• [Task objective] Could you reproduce the passage about the Crown of the Continent guitar festival below word for word, starting at "COCGF founder David" and ending at "through Sept. 1."?

For team and contact information and more on the growing sport, visit www.montana.racedragonboats.com.
Crown of the Continent
Aug. 25 through Sept. 1
For the Crown of the Continent Guitar Foundation, success sounds like many of best guitarists in the world playing on stage in Bigfork and sharing their knowledge with eager students for a week.
In essence, success sounds like what participants can expect at this year’s Crown of the Continent Workshops and Festival.
Established in 2009, the not-for-profit organization is focused on celebrating guitar talent in the Crown of the Continent, bringing together local, national and global talent to put on workshops and concerts for a unique, once-a-year experience.
COCGF founder David Feffer is pleasantly surprised with the festival’s recent burst of growth, attributing it to the new relationships formed each year in the guitar community.
“What people are beginning to understand is that every single event will be spectacular,” Feffer said. “These musicians are truly the finest of the finest.”
This year’s festival and workshops take place from Aug. 25 through Sept. 1.
It’s about learning and sharing guitar, Feffer said, through classes and concerts. The experience is one of a kind, he said.

• [Given information]
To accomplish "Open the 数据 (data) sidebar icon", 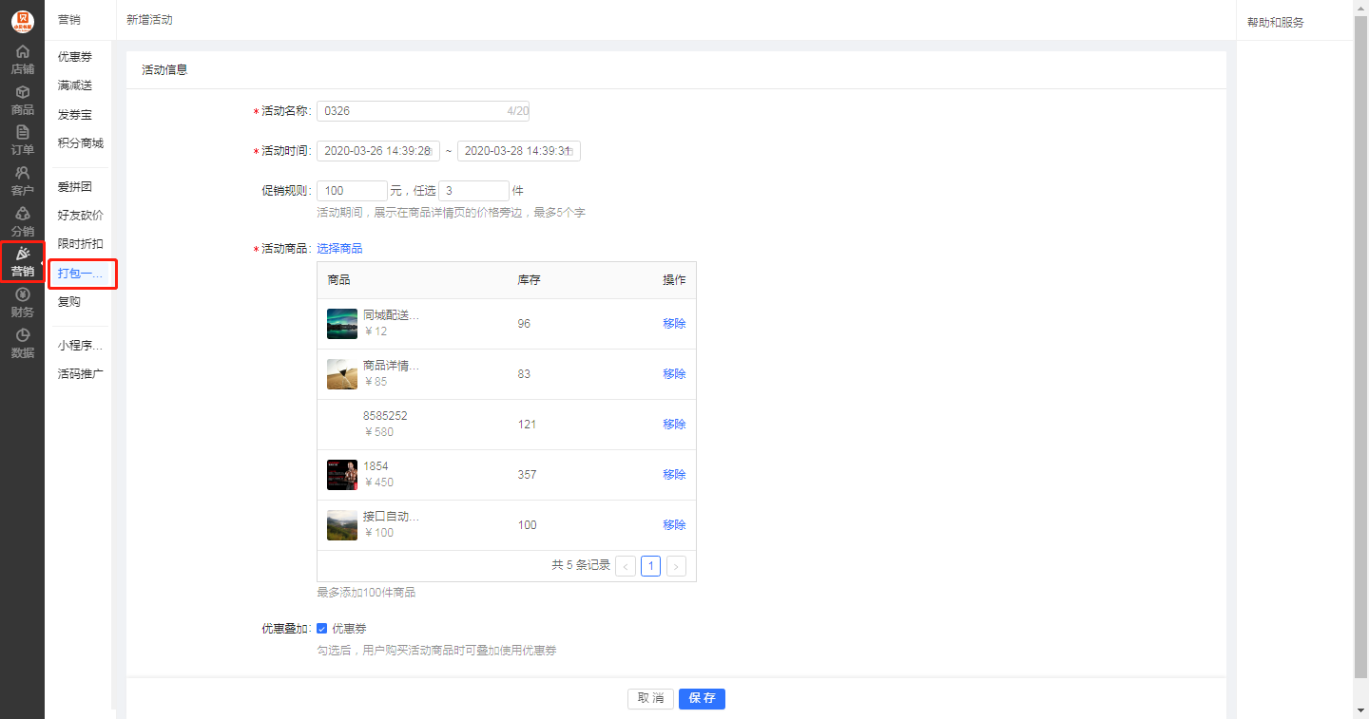I will point(22,343).
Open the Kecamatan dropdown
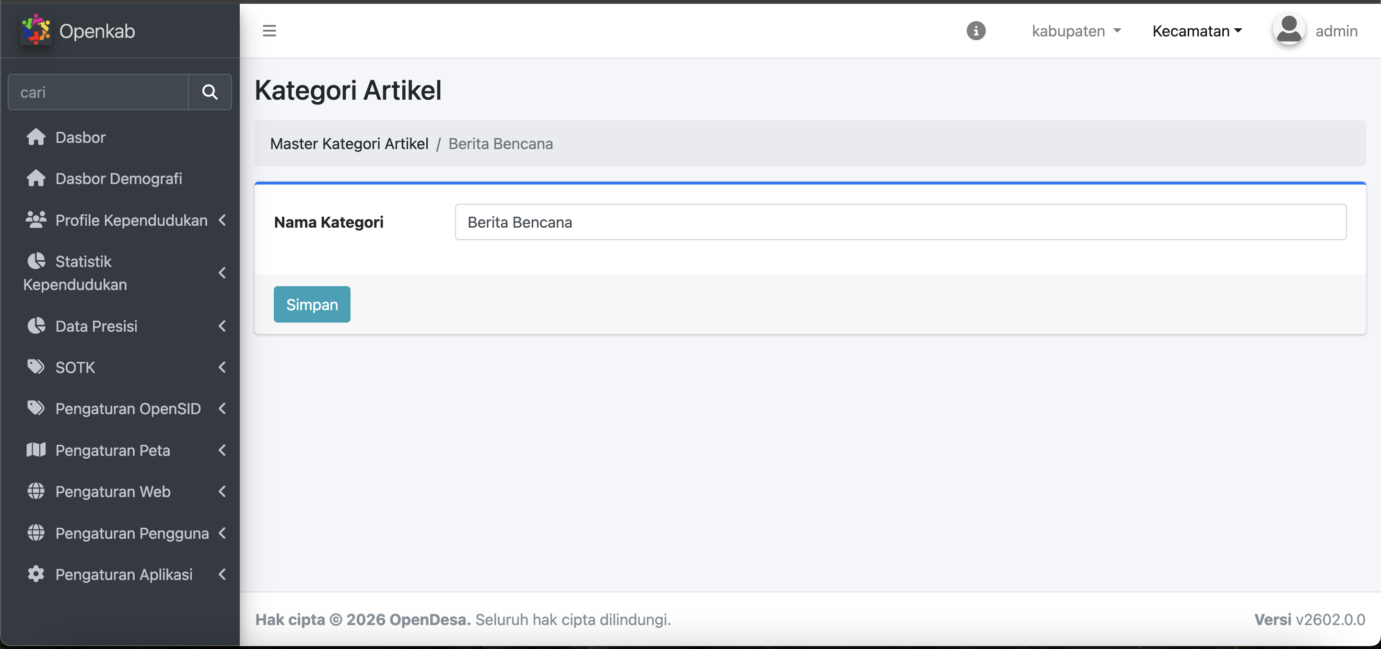Screen dimensions: 1381x649 click(1197, 31)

• [Response below]
COCGF founder David Feffer is pleasantly surprised with the festival’s recent burst of growth, attributing it to the new relationships formed each year in the guitar community.
“What people are beginning to understand is that every single event will be spectacular,” Feffer said. “These musicians are truly the finest of the finest.”
This year’s festival and workshops take place from Aug. 25 through Sept. 1.